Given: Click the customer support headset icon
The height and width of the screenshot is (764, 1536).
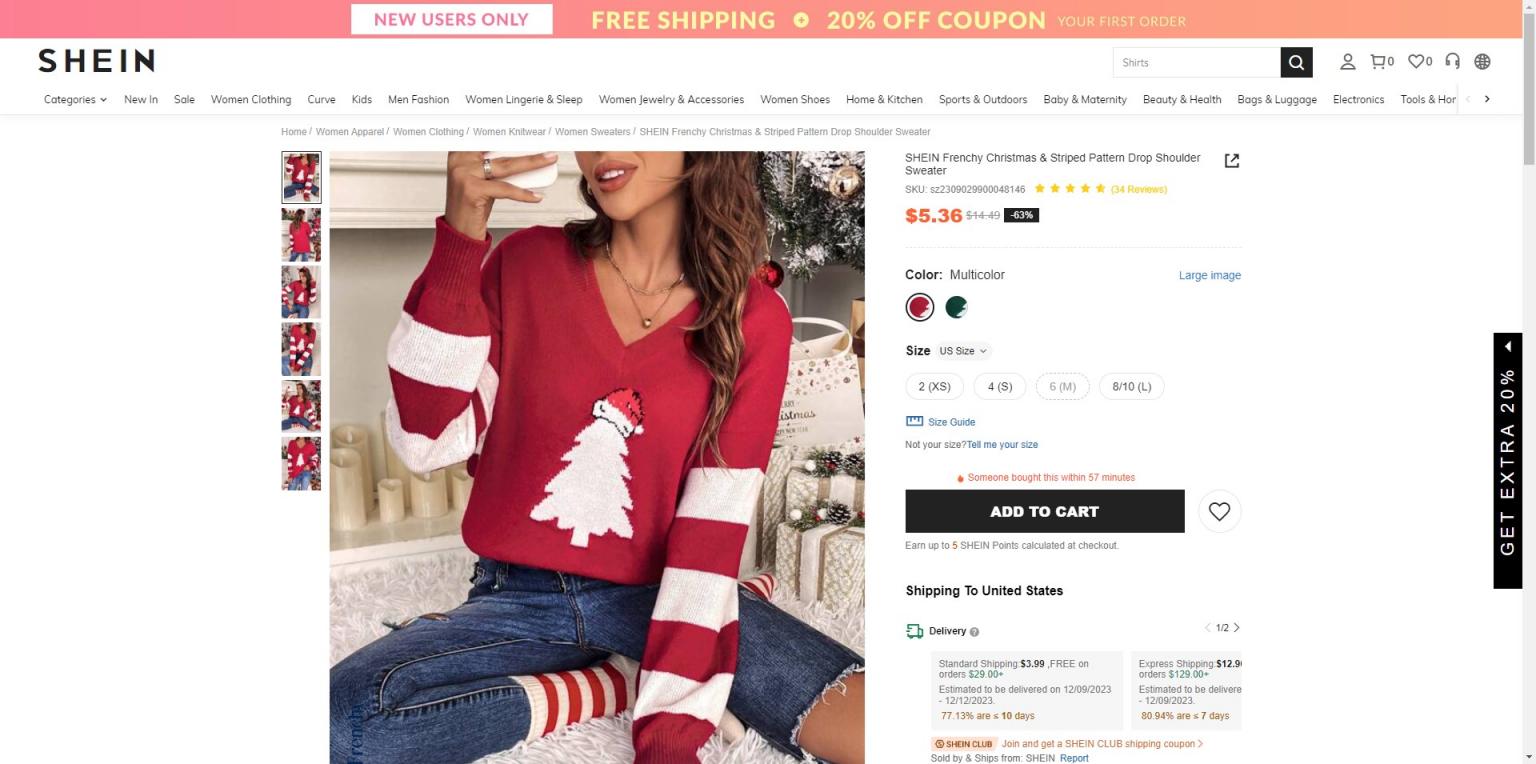Looking at the screenshot, I should click(1452, 62).
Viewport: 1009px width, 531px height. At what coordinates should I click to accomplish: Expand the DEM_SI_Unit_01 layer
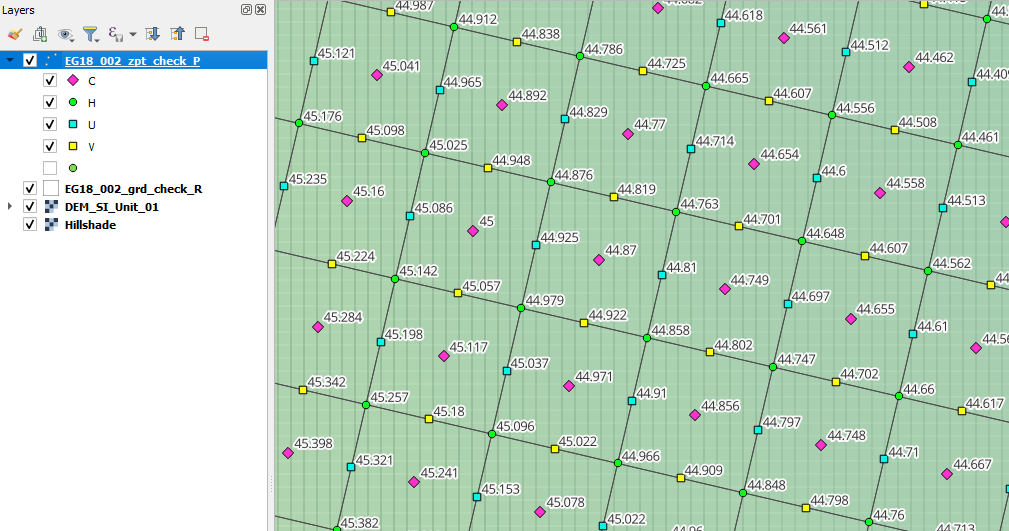[10, 207]
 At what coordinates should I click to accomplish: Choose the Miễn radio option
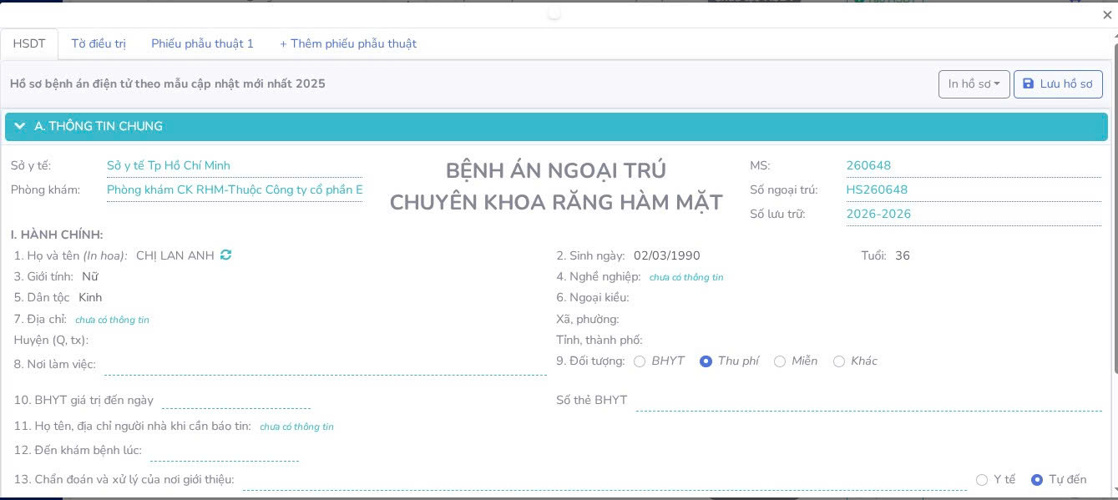tap(780, 361)
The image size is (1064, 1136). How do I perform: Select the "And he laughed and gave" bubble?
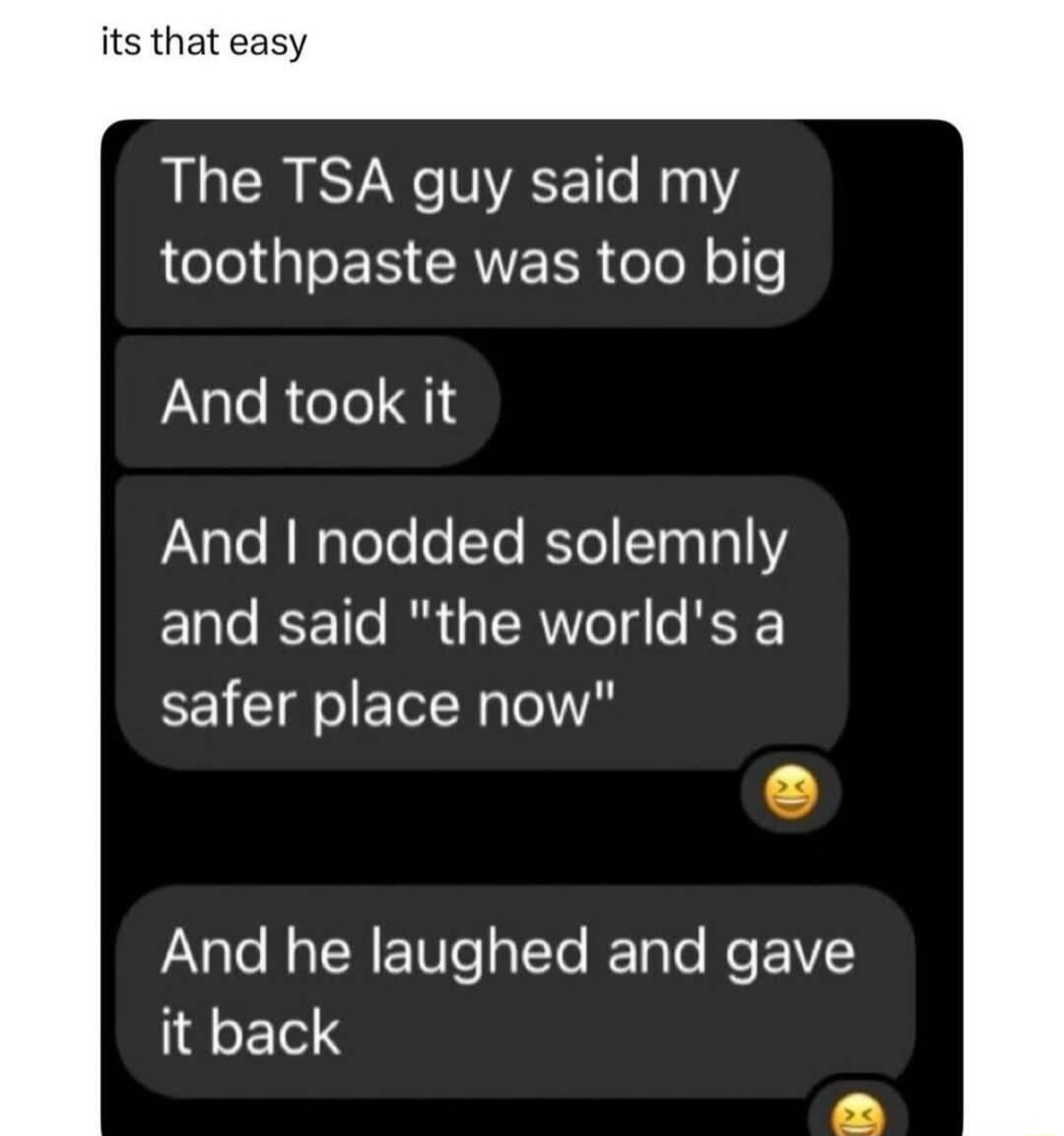click(x=514, y=992)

### EXERCISE PROMPT
In your answer, repeat all the entries exactly, but leave out the pictures.

### REPLY
Given: Click the customer support headset icon
The height and width of the screenshot is (764, 1536).
Looking at the screenshot, I should click(1452, 62).
Viewport: 1009px width, 531px height. At what coordinates should I click to accomplish: Expand the DEM_SI_Unit_01 layer
[10, 207]
 At what coordinates should I click to accomplish: Choose the Miễn radio option
tap(780, 361)
The image size is (1064, 1136). How do I perform: Select the "And he laughed and gave" bubble?
click(x=514, y=992)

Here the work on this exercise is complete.